Il n’est pas le seul. Les humains qui nous entourent nous laissant bien plus de place que nécessaire et nous jetant des coups d’œil mauvais.

Mais mon attention est vite détournée.

Je lève les yeux au ciel alors qu’Iris se met à danser juste devant moi.

-Allez Mat ! Profite un peu ! Puisque tu es là ! » Me crie-t-elle par-dessus la musique. « Même Valentin s’y est mis ! »

Je jette un coup d’œil à Valentin qui a franchement l’air de vouloir se tirer une balle plutôt que d’être là et qui bouge vaguement son corps sans tenir compte du rythme.

-Parce que t’appelle ça danser toi ?! » Je lui dis le plus discrètement possible en m’approchant d’elle.

Elle me regarde d’un air de défi.

-Et tu crois que tu fais quoi toi ? » Et elle m’adresse un petit sourire narquois.

Ah ouais…

Alors comme ça, on me provoque en plus ?!

Tu l’auras voulu Iris.

J’ôte vivement mon manteau, le laissant simplement s’échouer au sol et la saisis par la taille, l’entraînant soudain dans un rock endiablé.

Je sens son corps souple contre le mien et ne peux m’empêcher de me dire que ce n’est pas désagréable, son élégante poitrine m’effleurant parfois, au hasard de nos mouvements alors que mon regard est irrésistiblement attiré par son décolleté.

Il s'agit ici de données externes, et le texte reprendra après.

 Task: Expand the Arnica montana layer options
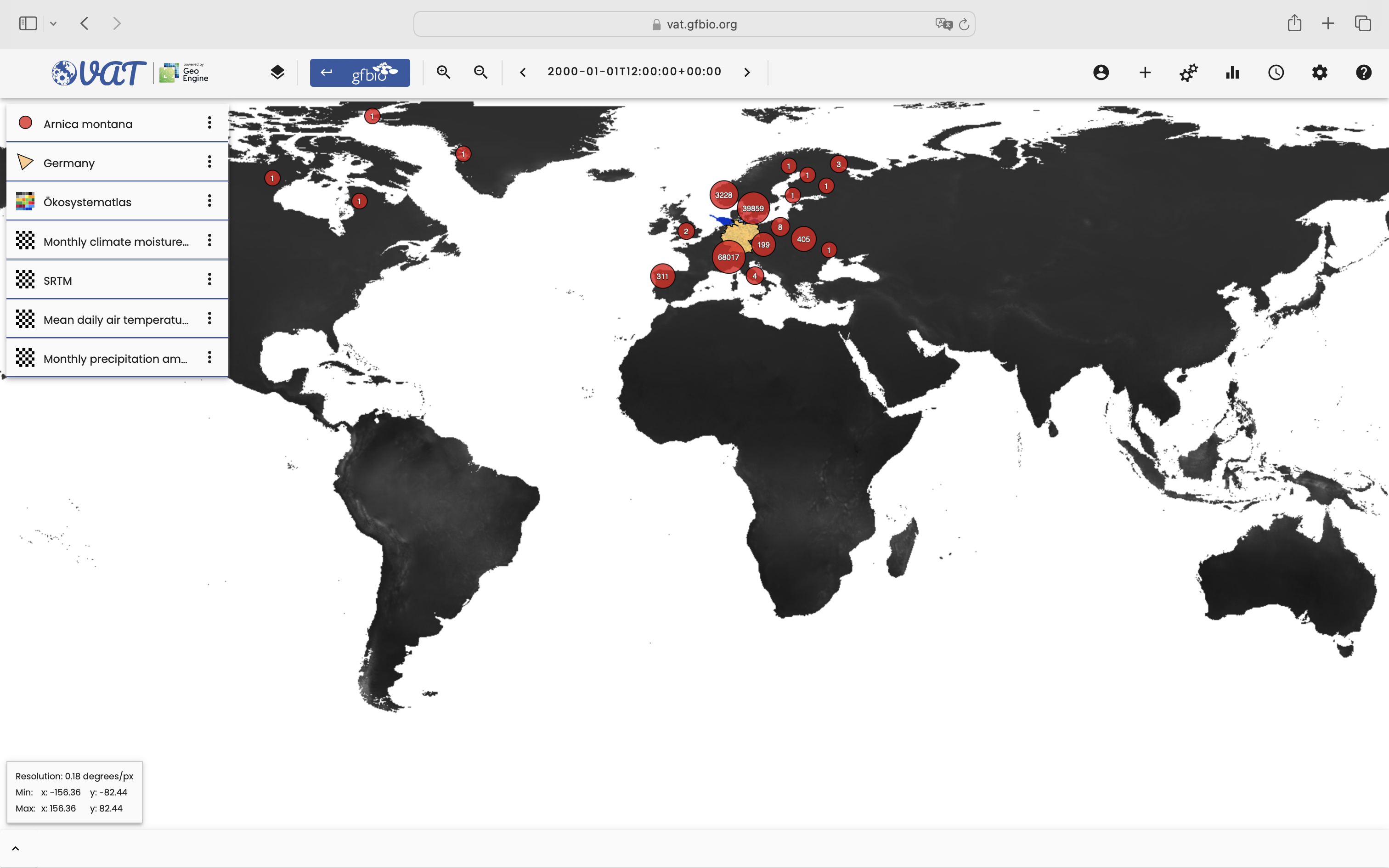coord(209,122)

Je vois ses yeux s’écarquiller de surprise alors que je la fais tourner avant de la reprendre près de moi.

Même moi je suis un peu étonné de retrouver les gestes aussi facilement. Et dire que cet apprentissage de la danse était dû à un pari perdu à l’époque…

Mais j’aurais fait n’importe quoi pour soulager le quotidien de mon petit frère, même s’il fallait, pour ça, que je passe pour un imbécile. Et puis, c’est à ces fameux cours de danse que j’avais rencontré Natacha…

Je me retiens de secouer la tête.

-Tu croyais qu’elle venait d’où ? Cette magnifique musculature ? » Je lui demande, en toute fausse modestie, refoulant mes souvenirs.

Elle me fait l’un de ses plus beaux sourires.

-Franchement… J’y aie pas réfléchis. » Me dit-elle alors que j’enchaîne les pas de danse les uns après les autres.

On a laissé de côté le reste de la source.